If Brazil is more of a “mother” country with an openness, affectionate, sensual, nurturing and emotional feel, then Canada is more of a “father” country with well-structured systems, and a logical or intellectual feel, focused on efficiency, entrepreneurialism, and success in worldly affairs. While Canadians are a polite people we are far from being open, warm and affectionate. Of course I’m generalizing here, but I really did feel in Brazil something I had been lacking my whole life, a level of nurturing within a wider cultural/societal context and it touched something deep within my heart. I felt my heart open in a new way as I met the intense longing I have always had for nurturing kindness and affection. I began to reflect on what nurturing really is and how I express it and receive it.

Nurturing is affection, nourishment of body with healthy food, loving touch, presence, being seen and heard. For the most part, I feel that I am a nurturing person and that I take care of myself very well, but I can now see how there are little ways that I hold back my affections and in turn, deny myself nurturing from others.

It has been a survival habit of mine to expect myself to do everything by myself and not ask for help, not to even think of asking for help. As a child I suffered a severe amount of neglect at a young age wherein I had to literally find a way to take care of myself (finding food, clothing, daily routine), and at times my alcoholic mother, all by myself.
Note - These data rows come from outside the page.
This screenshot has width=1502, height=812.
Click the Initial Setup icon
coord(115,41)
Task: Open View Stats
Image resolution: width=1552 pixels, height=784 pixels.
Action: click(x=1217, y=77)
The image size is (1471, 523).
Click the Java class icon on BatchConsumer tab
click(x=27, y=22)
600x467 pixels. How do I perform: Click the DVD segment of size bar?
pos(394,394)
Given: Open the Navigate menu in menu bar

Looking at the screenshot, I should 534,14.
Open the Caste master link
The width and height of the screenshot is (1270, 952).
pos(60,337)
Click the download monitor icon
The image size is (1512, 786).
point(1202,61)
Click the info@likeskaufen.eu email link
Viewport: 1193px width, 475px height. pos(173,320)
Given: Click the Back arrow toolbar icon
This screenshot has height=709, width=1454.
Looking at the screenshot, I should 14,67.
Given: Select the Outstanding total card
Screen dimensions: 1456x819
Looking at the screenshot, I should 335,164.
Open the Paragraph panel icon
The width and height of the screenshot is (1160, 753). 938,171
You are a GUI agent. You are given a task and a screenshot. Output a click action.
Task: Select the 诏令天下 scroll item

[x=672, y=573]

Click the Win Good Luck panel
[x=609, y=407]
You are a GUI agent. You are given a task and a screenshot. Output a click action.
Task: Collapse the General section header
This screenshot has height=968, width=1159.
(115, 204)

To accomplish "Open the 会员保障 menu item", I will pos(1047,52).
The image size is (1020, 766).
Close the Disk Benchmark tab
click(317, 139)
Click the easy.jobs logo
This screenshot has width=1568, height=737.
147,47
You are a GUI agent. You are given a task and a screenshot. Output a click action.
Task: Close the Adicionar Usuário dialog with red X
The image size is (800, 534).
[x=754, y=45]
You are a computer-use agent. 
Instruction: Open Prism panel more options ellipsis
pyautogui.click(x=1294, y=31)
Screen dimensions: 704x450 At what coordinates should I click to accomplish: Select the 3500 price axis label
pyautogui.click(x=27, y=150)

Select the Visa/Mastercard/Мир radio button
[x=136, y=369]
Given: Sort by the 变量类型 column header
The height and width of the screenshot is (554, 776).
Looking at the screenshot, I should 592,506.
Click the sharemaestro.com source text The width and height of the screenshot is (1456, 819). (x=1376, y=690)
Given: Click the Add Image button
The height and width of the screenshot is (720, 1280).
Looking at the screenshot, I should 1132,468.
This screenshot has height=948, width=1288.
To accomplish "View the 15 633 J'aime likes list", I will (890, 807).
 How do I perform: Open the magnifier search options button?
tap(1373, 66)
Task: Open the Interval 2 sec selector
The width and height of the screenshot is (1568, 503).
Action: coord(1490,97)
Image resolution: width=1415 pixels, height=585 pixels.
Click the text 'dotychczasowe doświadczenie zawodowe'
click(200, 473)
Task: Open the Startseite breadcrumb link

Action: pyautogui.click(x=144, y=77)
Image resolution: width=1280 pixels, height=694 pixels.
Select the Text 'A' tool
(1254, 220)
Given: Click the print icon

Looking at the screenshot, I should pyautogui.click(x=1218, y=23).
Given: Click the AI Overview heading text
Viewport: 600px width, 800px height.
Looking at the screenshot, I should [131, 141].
This has been a habit I have been shifting out of and healing from over the years but I got a new piece while in Brazil. Here I was nurtured and nourished by the culture in ways that I forgot I needed to be.

It also made me reflect on the amazing “father” archetypes I have in my life today and how safe and confident I feel within myself as a result. I was able to bravely step outward and forward in my role as teacher and mentor with an incredible amount of trust in the work and myself. Rosen Method Bodywork has given that trust to me, the experience that there is something bigger than me holding all of us, a sacred and safe container that allows me to be present and embodied and invite other people to be the same. Now that I am back to work in Canada I feel enlivened with a greater sense of openheartedness and willingness to allow more support to be there for me in my daily routines.